▸ INSTRUCTIONS TO FOLLOW: Print exactly, and only, the lines running from the line containing "Instruction: Select the" through the end of the records below.

▸ AVAILABLE RECORDS:
******************************

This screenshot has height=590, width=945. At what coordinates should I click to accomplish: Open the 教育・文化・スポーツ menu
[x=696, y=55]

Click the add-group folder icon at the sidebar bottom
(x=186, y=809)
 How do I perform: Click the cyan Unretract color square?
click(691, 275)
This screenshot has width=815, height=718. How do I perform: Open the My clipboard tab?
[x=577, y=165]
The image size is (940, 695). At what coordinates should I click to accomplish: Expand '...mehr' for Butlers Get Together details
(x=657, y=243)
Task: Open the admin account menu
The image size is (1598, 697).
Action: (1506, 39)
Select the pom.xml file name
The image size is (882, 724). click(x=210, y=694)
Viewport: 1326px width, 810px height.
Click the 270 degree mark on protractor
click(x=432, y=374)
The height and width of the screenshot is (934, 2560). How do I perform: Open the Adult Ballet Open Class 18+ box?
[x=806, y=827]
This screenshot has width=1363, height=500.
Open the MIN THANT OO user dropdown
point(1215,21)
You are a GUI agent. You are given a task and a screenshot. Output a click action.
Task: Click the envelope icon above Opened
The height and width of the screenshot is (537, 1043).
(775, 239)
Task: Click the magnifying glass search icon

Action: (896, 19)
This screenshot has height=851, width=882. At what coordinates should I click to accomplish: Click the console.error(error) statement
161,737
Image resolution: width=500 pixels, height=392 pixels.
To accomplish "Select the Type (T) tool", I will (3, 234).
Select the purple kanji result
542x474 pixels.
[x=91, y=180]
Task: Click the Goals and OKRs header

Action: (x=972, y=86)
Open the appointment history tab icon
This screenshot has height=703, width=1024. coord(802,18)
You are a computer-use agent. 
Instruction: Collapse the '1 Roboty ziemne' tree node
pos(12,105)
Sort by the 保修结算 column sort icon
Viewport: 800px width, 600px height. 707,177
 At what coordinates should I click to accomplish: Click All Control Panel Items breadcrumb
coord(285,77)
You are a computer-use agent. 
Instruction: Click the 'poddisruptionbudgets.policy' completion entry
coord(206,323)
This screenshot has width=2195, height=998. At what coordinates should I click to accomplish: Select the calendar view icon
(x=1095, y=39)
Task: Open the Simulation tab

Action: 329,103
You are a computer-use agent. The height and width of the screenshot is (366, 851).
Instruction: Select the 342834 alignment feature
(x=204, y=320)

******************************

▸ RESULT OF THIS EXERCISE:
Instruction: Select the 342834 alignment feature
(x=204, y=320)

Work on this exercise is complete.